Addio mascherine: via su treni e autobus ma i contagi Covid riprendono a correre

Addio mascherine: via su treni e autobus ma i contagi Covid riprendono a correre

di Greta Posca

Per due anni e mezzo l’abbiamo tenuta sempre con noi. Ora la mascherina può andare in pensione. O quasi. Oggi è l’ultimo giorno in cui la protezione simbolo della pandemia è obbligatoria a bordo di treni, navi, autobus, tram e metro. Da domani liberi tutti, benché il Covid sia tutt’altro che finito. Anzi, nell’andamento settimanale cominciano a vedersi i segni di una nuova onda. Ma nonostante l’aumento dei casi - +34% negli ultimi sette giorni - ogni proroga dell’uso della mascherina è da escludere, perché il governo Draghi è ancora in carica solo gli affari correnti.

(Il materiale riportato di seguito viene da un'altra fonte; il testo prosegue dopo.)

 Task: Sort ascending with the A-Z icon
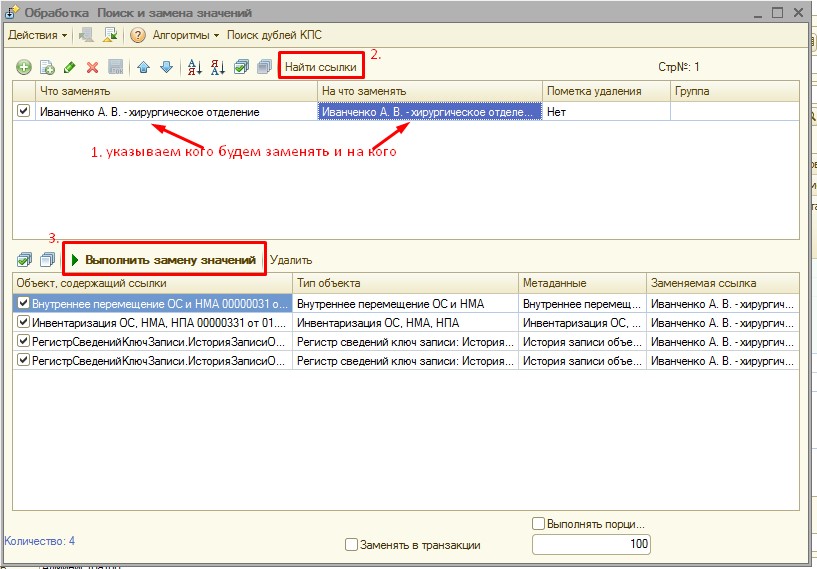pos(195,68)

OSPEDALI. La mascherina resta soltanto negli ospedali e nella Rsa: ieri il ministro della Salute Speranza ha firmato l’ordinanza che proroga di un mese - quindi fino al 31 ottobre - l’obbligo di utilizzare le mascherine per lavoratori, utenti e visitatori delle strutture sanitarie, le residenze sanitarie assistenziali, gli hospice, le strutture riabilitative, le strutture residenziali per anziani.

LUOGHI DI LAVORO. La mascherina resta obbligatoria fino al 31 ottobre dove non è possibile il distanziamento dei lavoratori di almeno un metro. Spetta al datore di lavoro la fornitura delle Ffp2.

OBBLIGO VACCINALE. Resta fino al 31 dicembre solo per chi lavora nella sanità.

DATI IN SALITA. L’Italia si toglie la mascherina proprio quando i contagi da Covid danno segnali di ripresa. Secondo il monitoraggio settimanale del Gimbe, tra il 21 e il 27 settembre i nuovi casi sono aumentati del 34%. Tornano a salire anche i ricoveri ordinari, segnando un +4,5%. L’aspetto positivo è che si mantiene in calo l’occupazione delle terapie intensive (-14,7%) e il numero dei decessi (-8,1%). «Dopo il modesto incremento registrato la scorsa settimana - afferma Nino Cartabellotta, presidente Gimbe - assistiamo a un balzo di nuovi casi settimanali che da poco meno di 108mila sfiorano quota 161mila, con una media mobile a 7 giorni di quasi 23mila al giorno». L’incremento riguarda tutte le regioni: si va dal +5,9% della Sicilia al +50,9% del Veneto.

QUARTA DOSE. Non decolla, secondo il Gimbe. Il tasso di copertura nazionale per le quarte dosi del vaccino anti-Covid si ferma al 17%, rispetto al 16,6% della settimana precedente, con nette differenze regionali: dal 7,7% della Sicilia al 28,3% dell’Emilia Romagna. La platea di persone candidate a ricevere il secondo richiamo è di oltre 19,1 milioni di persone: al 28 settembre sono state somministrate 3.257.289 quarte dosi.